**Your instructions:**
Using the data that follows, return exactly the lines from the one that contains "This screenshot has width=640, height=480." through the one that contains "Click the Upload to cmdb arrow icon", ends included.

-------- Data --------

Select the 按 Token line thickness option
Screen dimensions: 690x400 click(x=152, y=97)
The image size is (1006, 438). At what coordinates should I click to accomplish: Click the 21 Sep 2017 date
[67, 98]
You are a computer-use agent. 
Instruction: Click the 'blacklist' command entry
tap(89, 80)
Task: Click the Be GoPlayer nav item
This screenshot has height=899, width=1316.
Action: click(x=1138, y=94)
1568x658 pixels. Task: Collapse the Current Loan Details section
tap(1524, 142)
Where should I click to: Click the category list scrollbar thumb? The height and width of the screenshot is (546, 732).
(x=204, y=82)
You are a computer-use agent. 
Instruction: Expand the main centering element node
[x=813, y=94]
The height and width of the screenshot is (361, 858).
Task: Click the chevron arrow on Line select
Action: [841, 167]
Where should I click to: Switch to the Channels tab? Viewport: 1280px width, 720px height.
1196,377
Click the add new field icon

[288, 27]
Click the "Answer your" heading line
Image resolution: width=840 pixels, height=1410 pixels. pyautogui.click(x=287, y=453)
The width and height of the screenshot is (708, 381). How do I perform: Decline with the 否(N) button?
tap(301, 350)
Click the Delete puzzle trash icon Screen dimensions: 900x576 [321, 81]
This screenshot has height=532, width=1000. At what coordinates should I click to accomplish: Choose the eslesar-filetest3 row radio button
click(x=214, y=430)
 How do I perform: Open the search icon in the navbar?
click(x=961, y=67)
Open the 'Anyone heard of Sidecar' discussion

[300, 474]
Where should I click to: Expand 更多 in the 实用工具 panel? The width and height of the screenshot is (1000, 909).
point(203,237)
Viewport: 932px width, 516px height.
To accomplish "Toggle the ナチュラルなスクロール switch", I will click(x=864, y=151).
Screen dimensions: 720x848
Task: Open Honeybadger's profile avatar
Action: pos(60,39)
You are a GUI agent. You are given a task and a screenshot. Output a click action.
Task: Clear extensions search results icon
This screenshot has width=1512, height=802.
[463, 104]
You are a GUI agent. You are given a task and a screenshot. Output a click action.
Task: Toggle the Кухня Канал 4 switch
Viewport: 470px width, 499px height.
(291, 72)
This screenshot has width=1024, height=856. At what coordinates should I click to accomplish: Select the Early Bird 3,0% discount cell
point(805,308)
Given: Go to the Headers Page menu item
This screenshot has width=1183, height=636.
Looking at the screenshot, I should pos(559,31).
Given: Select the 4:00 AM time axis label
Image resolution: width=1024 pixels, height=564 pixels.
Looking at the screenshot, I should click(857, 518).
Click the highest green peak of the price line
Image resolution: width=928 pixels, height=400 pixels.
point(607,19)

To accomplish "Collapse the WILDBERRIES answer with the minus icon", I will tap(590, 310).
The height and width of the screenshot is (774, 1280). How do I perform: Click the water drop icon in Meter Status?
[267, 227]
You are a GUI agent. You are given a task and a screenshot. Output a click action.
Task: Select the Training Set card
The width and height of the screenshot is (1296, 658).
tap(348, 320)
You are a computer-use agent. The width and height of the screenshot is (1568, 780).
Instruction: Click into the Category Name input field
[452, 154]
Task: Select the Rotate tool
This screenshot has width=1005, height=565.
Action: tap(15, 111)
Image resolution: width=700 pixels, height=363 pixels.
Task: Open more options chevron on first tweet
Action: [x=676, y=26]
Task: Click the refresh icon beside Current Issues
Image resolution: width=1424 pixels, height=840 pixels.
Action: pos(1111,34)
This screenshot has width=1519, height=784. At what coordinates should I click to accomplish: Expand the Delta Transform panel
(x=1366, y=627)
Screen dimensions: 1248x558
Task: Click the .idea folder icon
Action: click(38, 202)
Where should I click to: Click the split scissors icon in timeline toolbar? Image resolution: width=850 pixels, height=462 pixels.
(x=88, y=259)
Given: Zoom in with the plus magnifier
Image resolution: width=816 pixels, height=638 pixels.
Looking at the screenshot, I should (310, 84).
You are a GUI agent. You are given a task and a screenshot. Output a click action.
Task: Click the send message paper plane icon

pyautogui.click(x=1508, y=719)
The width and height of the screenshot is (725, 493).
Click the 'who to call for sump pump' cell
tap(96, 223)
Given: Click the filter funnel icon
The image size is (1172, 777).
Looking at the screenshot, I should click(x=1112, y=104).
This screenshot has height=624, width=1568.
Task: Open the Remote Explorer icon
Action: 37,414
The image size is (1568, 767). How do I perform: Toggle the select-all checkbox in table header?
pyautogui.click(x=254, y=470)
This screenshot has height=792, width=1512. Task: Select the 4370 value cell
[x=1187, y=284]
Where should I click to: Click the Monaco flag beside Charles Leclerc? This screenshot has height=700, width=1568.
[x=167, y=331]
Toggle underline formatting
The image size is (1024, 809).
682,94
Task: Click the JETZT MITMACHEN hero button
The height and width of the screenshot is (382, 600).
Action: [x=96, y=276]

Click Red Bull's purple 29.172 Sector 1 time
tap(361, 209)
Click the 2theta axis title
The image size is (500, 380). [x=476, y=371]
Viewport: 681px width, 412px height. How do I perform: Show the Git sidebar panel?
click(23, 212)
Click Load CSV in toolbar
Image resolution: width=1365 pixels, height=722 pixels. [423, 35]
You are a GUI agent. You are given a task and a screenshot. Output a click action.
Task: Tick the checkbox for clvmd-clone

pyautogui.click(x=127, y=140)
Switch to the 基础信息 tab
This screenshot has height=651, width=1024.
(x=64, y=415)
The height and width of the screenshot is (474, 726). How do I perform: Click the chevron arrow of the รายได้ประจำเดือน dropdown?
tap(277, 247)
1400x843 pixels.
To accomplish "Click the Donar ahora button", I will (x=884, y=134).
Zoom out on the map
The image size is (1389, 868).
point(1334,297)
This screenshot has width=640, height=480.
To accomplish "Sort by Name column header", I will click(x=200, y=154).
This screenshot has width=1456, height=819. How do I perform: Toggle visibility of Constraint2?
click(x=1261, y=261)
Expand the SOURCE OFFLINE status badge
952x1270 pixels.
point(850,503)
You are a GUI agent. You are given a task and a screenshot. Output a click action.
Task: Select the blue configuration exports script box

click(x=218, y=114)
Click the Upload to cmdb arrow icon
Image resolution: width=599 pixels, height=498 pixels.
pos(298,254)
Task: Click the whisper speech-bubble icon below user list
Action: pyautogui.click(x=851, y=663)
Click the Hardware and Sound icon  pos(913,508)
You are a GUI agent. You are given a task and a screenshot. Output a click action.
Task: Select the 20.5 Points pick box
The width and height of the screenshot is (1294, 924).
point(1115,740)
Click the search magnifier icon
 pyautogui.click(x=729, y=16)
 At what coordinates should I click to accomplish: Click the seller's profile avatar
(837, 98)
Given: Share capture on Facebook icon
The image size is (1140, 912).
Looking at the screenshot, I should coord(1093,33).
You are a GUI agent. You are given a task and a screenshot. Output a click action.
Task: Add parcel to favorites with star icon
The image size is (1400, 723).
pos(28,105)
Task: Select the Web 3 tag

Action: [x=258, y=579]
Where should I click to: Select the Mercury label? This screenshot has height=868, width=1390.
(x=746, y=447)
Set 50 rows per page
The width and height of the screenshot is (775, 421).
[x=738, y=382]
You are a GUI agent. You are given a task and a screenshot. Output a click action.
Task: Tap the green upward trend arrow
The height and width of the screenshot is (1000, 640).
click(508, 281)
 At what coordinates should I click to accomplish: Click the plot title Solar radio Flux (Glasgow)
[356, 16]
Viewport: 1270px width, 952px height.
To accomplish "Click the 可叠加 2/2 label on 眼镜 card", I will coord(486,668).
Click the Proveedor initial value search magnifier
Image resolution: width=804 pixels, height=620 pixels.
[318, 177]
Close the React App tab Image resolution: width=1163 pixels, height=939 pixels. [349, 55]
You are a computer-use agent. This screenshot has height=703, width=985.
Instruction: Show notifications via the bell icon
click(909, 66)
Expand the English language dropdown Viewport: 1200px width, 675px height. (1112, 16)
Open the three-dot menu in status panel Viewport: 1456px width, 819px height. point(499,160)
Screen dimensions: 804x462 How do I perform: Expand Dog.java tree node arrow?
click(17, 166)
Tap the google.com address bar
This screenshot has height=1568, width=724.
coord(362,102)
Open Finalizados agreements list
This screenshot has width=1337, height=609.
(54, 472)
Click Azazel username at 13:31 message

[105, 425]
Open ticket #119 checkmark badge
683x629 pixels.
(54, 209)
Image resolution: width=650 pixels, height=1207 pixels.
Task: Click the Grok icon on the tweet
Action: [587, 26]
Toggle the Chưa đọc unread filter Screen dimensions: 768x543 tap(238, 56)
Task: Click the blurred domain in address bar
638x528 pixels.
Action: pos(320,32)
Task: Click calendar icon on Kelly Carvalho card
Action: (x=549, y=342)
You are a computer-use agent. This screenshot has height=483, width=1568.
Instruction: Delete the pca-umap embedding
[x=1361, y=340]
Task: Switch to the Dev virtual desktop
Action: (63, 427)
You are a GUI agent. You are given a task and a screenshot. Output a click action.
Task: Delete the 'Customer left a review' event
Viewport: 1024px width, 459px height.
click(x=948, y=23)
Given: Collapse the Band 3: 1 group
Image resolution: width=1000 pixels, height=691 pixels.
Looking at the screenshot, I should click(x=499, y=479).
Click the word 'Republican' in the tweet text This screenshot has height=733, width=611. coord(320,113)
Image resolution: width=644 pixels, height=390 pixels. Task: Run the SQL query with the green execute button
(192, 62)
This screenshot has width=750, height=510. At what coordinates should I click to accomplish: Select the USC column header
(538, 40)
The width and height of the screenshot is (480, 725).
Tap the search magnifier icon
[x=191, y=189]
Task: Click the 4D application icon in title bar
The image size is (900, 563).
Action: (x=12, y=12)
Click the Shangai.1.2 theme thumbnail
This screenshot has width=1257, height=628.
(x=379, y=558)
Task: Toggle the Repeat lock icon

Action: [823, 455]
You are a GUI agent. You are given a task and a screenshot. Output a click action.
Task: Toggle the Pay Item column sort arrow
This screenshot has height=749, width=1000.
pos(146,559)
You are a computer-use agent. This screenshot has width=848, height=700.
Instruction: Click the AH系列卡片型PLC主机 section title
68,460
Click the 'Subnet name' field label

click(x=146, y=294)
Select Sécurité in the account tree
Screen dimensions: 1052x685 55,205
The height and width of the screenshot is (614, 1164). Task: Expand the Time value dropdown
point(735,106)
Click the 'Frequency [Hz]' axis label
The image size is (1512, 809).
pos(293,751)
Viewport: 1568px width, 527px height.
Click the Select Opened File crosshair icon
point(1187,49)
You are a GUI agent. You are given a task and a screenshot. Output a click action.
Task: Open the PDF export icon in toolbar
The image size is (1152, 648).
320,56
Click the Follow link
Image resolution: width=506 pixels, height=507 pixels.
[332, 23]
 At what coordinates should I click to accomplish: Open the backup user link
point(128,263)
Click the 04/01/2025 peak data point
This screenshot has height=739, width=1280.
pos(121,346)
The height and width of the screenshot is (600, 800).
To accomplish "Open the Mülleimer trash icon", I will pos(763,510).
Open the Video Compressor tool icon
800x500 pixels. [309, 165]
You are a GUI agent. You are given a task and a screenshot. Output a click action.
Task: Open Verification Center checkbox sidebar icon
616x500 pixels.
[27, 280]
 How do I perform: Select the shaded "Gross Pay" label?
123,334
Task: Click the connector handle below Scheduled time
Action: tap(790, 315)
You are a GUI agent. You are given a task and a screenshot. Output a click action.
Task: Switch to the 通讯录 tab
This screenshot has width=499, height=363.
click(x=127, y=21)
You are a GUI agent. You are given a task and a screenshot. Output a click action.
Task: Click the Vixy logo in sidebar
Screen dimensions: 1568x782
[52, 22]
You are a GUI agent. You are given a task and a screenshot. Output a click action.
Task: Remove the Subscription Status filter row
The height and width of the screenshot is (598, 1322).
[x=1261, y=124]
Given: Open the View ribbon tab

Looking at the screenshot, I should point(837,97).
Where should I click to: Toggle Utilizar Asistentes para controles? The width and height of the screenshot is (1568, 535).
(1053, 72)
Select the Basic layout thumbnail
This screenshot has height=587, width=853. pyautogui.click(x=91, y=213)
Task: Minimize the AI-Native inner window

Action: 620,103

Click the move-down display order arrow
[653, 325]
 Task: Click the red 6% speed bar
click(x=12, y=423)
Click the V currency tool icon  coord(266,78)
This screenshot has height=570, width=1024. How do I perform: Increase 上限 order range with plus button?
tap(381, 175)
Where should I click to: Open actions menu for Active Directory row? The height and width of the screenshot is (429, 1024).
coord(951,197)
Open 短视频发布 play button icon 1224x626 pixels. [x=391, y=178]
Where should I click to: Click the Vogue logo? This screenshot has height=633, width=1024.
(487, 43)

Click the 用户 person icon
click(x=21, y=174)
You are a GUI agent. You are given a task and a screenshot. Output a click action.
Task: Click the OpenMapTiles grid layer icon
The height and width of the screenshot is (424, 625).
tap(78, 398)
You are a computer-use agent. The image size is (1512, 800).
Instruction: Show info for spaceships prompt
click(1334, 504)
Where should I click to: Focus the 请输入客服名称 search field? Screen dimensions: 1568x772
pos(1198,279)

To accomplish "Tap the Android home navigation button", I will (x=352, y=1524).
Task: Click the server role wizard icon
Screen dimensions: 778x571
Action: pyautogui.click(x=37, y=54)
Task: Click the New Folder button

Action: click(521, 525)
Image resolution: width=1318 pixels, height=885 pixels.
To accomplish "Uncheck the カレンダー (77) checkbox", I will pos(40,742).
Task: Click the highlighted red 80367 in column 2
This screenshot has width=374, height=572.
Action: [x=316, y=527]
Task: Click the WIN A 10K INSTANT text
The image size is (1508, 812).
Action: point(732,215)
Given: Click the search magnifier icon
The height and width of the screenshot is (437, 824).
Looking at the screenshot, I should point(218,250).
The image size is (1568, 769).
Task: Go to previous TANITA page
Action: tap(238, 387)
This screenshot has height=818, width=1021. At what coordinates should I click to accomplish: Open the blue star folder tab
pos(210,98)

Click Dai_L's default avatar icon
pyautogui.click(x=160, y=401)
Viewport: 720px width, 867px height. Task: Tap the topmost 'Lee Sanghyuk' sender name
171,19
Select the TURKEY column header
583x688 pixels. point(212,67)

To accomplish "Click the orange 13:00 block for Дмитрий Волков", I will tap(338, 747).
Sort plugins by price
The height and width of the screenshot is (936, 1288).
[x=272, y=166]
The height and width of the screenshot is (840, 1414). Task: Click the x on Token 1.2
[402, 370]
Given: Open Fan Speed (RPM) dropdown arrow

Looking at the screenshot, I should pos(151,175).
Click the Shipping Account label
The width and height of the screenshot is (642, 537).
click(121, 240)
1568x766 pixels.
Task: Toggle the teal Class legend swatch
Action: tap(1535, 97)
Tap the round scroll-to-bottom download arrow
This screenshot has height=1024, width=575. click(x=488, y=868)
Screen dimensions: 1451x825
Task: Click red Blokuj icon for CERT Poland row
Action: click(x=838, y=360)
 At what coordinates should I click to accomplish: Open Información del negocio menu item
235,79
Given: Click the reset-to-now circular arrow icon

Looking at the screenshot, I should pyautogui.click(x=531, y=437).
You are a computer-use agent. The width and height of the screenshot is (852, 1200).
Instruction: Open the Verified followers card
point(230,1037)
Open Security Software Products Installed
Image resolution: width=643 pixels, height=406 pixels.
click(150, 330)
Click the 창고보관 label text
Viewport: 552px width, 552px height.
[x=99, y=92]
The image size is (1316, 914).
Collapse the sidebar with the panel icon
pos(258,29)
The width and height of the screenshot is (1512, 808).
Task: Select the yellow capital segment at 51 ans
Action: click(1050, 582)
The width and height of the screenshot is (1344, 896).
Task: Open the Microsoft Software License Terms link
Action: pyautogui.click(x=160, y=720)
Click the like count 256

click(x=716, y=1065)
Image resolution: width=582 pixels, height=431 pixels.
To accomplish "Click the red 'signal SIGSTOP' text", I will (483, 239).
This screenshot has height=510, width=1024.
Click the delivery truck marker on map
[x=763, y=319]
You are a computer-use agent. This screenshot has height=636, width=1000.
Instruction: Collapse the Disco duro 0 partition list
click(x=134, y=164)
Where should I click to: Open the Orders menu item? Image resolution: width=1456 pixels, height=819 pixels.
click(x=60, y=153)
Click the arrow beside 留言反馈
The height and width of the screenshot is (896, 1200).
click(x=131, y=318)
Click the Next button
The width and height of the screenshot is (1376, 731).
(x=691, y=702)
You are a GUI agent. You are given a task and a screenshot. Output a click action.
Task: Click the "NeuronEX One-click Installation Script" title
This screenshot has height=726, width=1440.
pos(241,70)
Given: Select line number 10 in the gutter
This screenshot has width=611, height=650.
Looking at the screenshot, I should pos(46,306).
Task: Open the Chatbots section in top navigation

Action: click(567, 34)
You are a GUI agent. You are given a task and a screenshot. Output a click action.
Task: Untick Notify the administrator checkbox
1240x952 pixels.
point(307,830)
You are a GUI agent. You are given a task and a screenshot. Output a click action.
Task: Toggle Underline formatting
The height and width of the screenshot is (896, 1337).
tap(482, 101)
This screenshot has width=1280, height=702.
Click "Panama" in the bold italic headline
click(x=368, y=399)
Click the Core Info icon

--------

**Reply:**
This screenshot has width=640, height=480.
To accomplish "Sort by Name column header", I will click(x=200, y=154).
This screenshot has width=1456, height=819. How do I perform: Toggle visibility of Constraint2?
click(x=1261, y=261)
Expand the SOURCE OFFLINE status badge
952x1270 pixels.
point(850,503)
You are a GUI agent. You are given a task and a screenshot. Output a click action.
Task: Select the blue configuration exports script box

click(x=218, y=114)
Click the Upload to cmdb arrow icon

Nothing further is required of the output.